Spike in Federal Unemployment Tax Ahead
Though the recession is technically over, a high rate of unemployment still plagues Connecticut—and costs employers. And things could get much worse for them very soon.
Many states, including Connecticut, have outstanding loans to the federal government for their unemployment compensation system that will trigger a special rule this year that calls for increasing employers’ FUTA tax rate by an additional 0.5%, an increase that will be applied to pay down Connecticut’s debt.
The special benefit cost ratio (BCR) increase is tied to a formula that figures states’ unemployment tax efforts compared with average benefit payouts over five years.
Before the recession, Connecticut employers were annually charged with a FUTA of $42 per employee in addition to their regular state unemployment taxes and their experience rate charges.

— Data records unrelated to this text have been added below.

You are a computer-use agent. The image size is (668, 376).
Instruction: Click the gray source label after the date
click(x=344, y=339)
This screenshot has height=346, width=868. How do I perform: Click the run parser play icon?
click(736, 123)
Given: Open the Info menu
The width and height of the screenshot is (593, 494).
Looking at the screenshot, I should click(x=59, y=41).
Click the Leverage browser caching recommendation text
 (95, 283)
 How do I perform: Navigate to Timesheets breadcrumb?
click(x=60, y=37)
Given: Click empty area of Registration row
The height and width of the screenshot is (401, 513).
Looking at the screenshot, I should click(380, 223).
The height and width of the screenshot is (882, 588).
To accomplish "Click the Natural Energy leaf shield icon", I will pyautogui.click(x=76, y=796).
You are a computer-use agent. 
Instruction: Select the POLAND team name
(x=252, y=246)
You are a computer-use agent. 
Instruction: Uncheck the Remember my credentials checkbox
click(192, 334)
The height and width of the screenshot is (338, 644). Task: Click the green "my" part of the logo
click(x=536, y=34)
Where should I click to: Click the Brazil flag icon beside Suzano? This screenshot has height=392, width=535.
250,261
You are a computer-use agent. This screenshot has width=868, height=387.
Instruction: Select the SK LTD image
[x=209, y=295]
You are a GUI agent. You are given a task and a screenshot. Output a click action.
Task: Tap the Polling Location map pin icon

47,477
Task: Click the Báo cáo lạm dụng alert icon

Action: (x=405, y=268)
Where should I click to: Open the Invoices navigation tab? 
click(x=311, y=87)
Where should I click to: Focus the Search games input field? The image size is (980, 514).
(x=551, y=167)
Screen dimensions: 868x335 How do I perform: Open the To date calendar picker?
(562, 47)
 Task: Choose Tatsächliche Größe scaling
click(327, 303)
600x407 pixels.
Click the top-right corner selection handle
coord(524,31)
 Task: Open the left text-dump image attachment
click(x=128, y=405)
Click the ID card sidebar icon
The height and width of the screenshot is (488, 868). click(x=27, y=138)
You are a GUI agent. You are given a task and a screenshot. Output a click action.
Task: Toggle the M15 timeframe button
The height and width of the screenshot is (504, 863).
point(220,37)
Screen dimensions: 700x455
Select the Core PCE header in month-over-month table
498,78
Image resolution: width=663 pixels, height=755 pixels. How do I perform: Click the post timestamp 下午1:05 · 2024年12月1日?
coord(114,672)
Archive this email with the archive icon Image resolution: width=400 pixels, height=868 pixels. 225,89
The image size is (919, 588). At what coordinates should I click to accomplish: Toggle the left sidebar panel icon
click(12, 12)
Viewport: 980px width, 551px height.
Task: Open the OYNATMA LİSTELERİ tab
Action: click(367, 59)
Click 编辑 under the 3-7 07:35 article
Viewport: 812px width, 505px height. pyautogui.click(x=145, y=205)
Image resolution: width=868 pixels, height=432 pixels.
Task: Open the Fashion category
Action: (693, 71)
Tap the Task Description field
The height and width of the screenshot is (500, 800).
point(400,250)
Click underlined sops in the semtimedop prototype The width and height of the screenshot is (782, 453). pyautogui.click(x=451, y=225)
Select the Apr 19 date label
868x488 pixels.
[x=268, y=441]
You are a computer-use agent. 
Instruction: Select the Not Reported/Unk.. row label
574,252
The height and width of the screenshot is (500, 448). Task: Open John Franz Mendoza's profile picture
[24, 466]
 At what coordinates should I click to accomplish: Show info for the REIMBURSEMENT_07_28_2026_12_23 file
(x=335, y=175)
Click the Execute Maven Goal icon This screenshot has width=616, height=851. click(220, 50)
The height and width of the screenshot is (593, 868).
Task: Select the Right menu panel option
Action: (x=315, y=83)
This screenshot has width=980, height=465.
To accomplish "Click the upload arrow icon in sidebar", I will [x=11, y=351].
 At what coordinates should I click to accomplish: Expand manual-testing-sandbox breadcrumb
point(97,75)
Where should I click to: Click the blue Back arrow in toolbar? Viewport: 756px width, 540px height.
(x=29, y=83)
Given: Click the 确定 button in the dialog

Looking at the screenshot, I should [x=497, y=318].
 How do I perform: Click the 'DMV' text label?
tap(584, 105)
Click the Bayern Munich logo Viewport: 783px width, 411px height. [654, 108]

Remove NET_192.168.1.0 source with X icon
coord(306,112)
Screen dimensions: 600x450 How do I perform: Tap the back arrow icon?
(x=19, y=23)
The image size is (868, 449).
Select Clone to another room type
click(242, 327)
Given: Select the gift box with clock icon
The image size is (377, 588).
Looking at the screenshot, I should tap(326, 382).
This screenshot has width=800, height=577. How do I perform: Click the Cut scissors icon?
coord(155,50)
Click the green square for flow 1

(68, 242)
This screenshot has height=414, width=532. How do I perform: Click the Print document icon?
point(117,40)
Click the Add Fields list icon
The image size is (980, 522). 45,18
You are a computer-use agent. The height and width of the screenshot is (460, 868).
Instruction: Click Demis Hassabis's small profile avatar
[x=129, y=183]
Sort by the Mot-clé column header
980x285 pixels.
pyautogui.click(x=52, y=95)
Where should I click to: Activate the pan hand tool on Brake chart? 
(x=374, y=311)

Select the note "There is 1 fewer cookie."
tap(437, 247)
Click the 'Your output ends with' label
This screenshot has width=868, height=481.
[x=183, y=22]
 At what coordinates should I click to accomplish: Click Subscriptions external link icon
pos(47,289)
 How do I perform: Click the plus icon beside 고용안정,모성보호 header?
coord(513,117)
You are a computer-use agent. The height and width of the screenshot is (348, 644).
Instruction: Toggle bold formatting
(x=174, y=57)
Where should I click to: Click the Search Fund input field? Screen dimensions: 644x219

However, the FUTA tax is automatically increasing by $21 per employee every year in states that have not repaid the loans. In January, Connecticut businesses faced their third annual increase in a row, which amounted to a payment due of $105 per employee.
With a fourth regular increase expected this year, Connecticut businesses are likely to see their 2014 payment jump to $126 per employee. But with the BCR surcharge, that figure could rise next January to $161 per employee.
The state can apply for a waiver on the rule, which includes also ensuring that there is not a “net decrease in solvency” in Connecticut’s Unemployment Compensation Trust Fund between Oct. 1, 2013, and Sept. 30, 2014.
If the state applies for a waiver before July 1—and absent another downturn in the economy—Connecticut businesses could avoid this additional tax.
How We Got Here
Connecticut had to borrow nearly a billion dollars from the federal government to shore up our unemployment compensation trust fund during the recession.
Employers are required to repay this debt through increased federal unemployment taxes (FUTA taxes) as well as special assessments. The federal unemployment tax on states with outstanding loans to the federal government increases by 0.3% each year the debt is outstanding.
Additionally, the special assessment imposed on employers each July 1 is an extra tax for each employee. In 2013, that tax was $15 for each employee.
The threat of this added tax burden makes it all the more urgent that we help Connecticut businesses trying to dig themselves out of the recession. With each year since the recession began, employers have shouldered higher unemployment taxes and special assessments.
Any effort by the General Assembly to use funds from the projected state budget surplus to pay down a portion of the interest on the debt owed to the federal government to shore up our Unemployment Compensation Trust Fund would go a long way to help the business community and get businesses hiring again.
CBIA encourages legislators to understand the threat faced by businesses as they continue to pay down the huge debt created by the recession. Businesses didn’t create the problem, but they could use a hand from the state in helping to resolve it.